(Action item): Below this sentence is a listing; return exactly its lines from the one with "職業 (63, 587)" to the one with "プラス！prologue (396, 1561)", both kept, and nothing more.

>>>>

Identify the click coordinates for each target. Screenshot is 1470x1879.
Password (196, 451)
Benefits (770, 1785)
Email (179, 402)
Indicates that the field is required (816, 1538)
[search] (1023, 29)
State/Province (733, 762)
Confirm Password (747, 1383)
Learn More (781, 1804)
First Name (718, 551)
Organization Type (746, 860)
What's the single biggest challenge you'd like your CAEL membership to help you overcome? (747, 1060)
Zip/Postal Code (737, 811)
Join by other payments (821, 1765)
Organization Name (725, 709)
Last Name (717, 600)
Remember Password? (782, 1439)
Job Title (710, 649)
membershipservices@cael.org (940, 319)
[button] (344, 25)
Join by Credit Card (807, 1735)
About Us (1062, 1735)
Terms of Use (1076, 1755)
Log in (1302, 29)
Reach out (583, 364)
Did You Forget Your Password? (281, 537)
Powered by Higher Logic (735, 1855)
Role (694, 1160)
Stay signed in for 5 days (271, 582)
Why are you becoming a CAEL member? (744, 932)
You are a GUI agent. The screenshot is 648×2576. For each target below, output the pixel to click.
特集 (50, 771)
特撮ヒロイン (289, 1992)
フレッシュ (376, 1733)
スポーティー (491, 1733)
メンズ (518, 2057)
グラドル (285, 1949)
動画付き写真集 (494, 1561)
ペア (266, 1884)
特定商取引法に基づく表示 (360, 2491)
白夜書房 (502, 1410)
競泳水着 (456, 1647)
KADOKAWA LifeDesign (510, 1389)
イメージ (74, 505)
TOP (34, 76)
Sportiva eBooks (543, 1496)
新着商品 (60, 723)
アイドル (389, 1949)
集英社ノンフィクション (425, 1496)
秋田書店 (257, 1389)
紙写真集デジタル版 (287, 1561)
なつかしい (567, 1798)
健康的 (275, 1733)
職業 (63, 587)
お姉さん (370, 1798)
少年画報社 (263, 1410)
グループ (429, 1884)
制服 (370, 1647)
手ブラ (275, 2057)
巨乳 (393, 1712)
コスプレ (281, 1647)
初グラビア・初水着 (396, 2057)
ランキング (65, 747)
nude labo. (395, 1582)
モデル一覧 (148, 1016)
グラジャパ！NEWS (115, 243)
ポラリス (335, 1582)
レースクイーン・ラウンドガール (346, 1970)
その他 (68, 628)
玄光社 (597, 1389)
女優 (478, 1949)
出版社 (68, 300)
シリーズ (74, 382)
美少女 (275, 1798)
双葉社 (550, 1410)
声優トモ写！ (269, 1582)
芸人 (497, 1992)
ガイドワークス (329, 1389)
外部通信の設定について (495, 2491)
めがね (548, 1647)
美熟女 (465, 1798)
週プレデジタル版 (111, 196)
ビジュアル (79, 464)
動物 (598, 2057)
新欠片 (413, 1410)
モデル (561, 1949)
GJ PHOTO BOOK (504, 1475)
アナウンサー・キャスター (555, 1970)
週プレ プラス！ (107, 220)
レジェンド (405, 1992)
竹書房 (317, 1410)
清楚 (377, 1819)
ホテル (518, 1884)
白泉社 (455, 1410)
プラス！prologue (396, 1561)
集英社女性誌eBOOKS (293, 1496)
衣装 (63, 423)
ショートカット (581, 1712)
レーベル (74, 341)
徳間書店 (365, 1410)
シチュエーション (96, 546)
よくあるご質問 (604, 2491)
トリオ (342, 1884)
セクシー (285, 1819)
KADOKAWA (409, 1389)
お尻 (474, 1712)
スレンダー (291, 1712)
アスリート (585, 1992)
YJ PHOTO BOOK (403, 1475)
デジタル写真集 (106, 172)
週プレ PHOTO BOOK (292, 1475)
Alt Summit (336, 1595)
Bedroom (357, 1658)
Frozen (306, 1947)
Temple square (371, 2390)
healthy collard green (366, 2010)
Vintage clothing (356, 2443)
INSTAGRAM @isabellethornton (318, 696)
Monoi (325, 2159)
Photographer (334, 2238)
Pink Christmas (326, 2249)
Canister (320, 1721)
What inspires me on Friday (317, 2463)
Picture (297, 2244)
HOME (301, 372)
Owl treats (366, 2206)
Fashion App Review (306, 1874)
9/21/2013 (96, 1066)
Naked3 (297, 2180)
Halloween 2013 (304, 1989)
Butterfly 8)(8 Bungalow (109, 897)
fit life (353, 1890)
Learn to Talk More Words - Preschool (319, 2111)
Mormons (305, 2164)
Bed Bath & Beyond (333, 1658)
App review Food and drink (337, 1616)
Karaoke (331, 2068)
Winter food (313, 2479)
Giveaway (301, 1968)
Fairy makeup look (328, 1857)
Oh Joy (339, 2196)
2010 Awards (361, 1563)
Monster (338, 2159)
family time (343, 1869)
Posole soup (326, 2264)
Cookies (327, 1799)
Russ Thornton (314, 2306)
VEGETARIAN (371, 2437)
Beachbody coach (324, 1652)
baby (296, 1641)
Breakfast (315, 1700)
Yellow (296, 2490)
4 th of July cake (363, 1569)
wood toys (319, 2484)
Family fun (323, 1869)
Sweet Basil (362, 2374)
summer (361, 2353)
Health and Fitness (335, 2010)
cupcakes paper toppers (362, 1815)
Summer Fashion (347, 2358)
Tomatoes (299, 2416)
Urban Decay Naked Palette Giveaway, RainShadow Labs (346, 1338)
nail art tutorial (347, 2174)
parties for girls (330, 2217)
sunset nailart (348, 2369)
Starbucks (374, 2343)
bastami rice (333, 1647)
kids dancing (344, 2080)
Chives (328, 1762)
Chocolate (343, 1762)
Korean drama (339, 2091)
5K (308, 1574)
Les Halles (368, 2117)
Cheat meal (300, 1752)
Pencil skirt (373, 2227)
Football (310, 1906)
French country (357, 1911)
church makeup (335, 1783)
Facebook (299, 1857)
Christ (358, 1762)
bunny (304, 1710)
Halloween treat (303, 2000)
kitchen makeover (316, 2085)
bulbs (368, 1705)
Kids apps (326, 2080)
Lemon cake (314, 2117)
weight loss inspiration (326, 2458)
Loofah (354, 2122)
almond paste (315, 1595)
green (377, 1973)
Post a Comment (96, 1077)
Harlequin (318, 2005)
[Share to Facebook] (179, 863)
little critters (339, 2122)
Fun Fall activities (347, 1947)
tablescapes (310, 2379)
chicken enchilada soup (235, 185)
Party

<<<<

(Problem solution):
職業 (63, 587)
お姉さん (370, 1798)
少年画報社 (263, 1410)
グループ (429, 1884)
制服 (370, 1647)
手ブラ (275, 2057)
巨乳 (393, 1712)
コスプレ (281, 1647)
初グラビア・初水着 (396, 2057)
ランキング (65, 747)
nude labo. (395, 1582)
モデル一覧 (148, 1016)
グラジャパ！NEWS (115, 243)
ポラリス (335, 1582)
レースクイーン・ラウンドガール (346, 1970)
その他 (68, 628)
玄光社 (597, 1389)
女優 (478, 1949)
出版社 (68, 300)
シリーズ (74, 382)
美少女 (275, 1798)
双葉社 (550, 1410)
声優トモ写！ (269, 1582)
芸人 (497, 1992)
ガイドワークス (329, 1389)
外部通信の設定について (495, 2491)
めがね (548, 1647)
美熟女 (465, 1798)
週プレデジタル版 (111, 196)
ビジュアル (79, 464)
動物 (598, 2057)
新欠片 (413, 1410)
モデル (561, 1949)
GJ PHOTO BOOK (504, 1475)
アナウンサー・キャスター (555, 1970)
週プレ プラス！ (107, 220)
レジェンド (405, 1992)
竹書房 (317, 1410)
清楚 (377, 1819)
ホテル (518, 1884)
白泉社 (455, 1410)
プラス！prologue (396, 1561)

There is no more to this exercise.